Housing Crisis?

OK…
So I usually don’t like people that simply rant and yell and scream on YouTube or on their blogs but I saw this and I think it reflects the sentiment of the overwhelming majority of Americans today regarding the financial recession and the supposed “help” that President Obama has decided to give.

I feel like Rick has some valid points. I think that these points are valid for perhaps a deeper reason that he realizes. I agree with Rick that the government is rewarding irresponsibility and bad behavior in many of its moves lately. I do not think that it is right for us to be bailing out anyone who has been hurt by the economy because of their own bad decisions. My basis for this decision is as follows. The role of government, in its very basic form, is to protect the life, liberty and property of its citizens. In doing this, it is only authorized to exercise power that the people themselves already possess individually. Similarly, it should only obligated to do things that individual citizens also are obligated to do. If my neighbor has purchased a house which he knows he can not reasonably pay for and then has added to that debt by living further beyond his means, I do not have the responsibility to help him out of that predicament. I may, if I wish, but I do not have a social obligation to help him. Likewise, he has no right to expect that myself and his other neighbors should bail him out from his bad decisions. This is the essence of responsibility and capitalism. When we make bad or unwise decisions, we are responsible to deal with and respond to the consequences of those actions.
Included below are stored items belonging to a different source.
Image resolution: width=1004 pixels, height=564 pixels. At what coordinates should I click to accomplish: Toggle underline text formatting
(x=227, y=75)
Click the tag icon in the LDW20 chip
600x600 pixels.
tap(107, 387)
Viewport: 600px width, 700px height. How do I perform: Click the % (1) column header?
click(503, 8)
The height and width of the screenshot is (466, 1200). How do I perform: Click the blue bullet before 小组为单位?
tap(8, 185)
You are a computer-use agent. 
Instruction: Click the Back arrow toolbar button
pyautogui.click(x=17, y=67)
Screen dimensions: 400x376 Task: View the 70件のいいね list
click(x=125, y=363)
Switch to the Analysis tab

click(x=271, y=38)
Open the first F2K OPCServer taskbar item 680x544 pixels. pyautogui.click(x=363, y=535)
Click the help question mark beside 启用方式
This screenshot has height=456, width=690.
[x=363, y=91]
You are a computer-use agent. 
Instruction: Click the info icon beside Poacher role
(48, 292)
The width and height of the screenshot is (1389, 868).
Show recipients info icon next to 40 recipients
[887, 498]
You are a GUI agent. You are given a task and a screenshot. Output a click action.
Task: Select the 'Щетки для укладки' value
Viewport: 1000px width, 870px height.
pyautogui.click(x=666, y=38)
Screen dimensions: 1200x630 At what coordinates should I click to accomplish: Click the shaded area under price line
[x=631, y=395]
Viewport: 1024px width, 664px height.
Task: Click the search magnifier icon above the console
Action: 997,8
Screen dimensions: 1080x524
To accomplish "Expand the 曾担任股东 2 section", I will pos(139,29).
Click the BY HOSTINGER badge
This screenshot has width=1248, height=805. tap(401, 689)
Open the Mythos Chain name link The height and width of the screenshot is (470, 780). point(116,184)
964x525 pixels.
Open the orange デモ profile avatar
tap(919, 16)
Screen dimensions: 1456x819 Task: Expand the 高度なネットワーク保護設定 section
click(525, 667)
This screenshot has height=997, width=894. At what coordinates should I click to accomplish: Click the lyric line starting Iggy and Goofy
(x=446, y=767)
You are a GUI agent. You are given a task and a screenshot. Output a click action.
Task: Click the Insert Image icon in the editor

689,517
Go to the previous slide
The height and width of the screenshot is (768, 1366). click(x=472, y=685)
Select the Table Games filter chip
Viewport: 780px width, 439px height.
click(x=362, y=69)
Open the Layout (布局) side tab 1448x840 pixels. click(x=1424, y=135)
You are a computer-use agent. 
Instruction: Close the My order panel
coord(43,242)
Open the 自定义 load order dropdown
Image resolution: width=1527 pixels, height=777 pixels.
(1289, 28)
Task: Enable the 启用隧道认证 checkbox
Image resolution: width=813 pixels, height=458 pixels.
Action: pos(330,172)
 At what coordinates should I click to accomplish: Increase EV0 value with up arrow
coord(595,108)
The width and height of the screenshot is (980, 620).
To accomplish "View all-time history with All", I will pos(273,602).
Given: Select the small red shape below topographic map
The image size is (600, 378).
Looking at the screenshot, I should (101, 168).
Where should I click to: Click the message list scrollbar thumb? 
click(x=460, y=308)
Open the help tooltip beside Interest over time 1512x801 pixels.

We have no right to go weeping and wailing to the government, and thereby to our fellow citizens, to save us from the consequences of our unwise decisions.

So there you have it folks. I fear that this kind of action on the part of the government is only the first step on a slippery slope that will lead our country into the kind of social decay that we have tried for decades to avoid. I’m afraid that this kind of action is a harbinger of an accelerating decay into socialism, the very evil that the last great wars of our time have fought to push back.

Comments

One response to “Housing Crisis?”

  1. Karen Avatar
    Karen

    Adam,
    I thought you might find these words from Theodore Roosevelt to the French in 1910 interesting. He said:
    “There should, so far as possible, be equal of opportunity to render service; but just so long as there is inequality of service there should and must be inequality of reward. We may be sorry for the general, the painter, the artists, the worker in any profession or of any kind, whose misfortune rather than whose fault it is that he does his work ill. But the reward must go to the man who does his work well; for any other course is to create a new kind of privilege, the privilege of folly and weakness; and special privilege is injustice, whatever form it takes.

    “To say that the thriftless, the lazy, the vicious, the incapable, ought to have reward given to those who are far-sighted, capable, and upright, is to say what is not true and cannot be true. . . . It is a very bad thing for every one if we make men feel that the same reward will come to those who shirk their work and those who do it.”

    I find it frustrating to have spent my entire life working and saving to be debt free, sacrificing vacations, eating out, movies, etc. (the stuff most people fill their lives with), and then have to bail out those who have not made similar sacrifices and who were not wise enough to realize they could not afford what they were buying with credit, or who were inefficient or worse in their business and companies. I do believe there are those who are suffering without any fault of their own. These we should try to help-as individuals–not as a government. But we should not send the message to me and others like me that our way of life is laughable, that an easier way is to wait for the government to save us.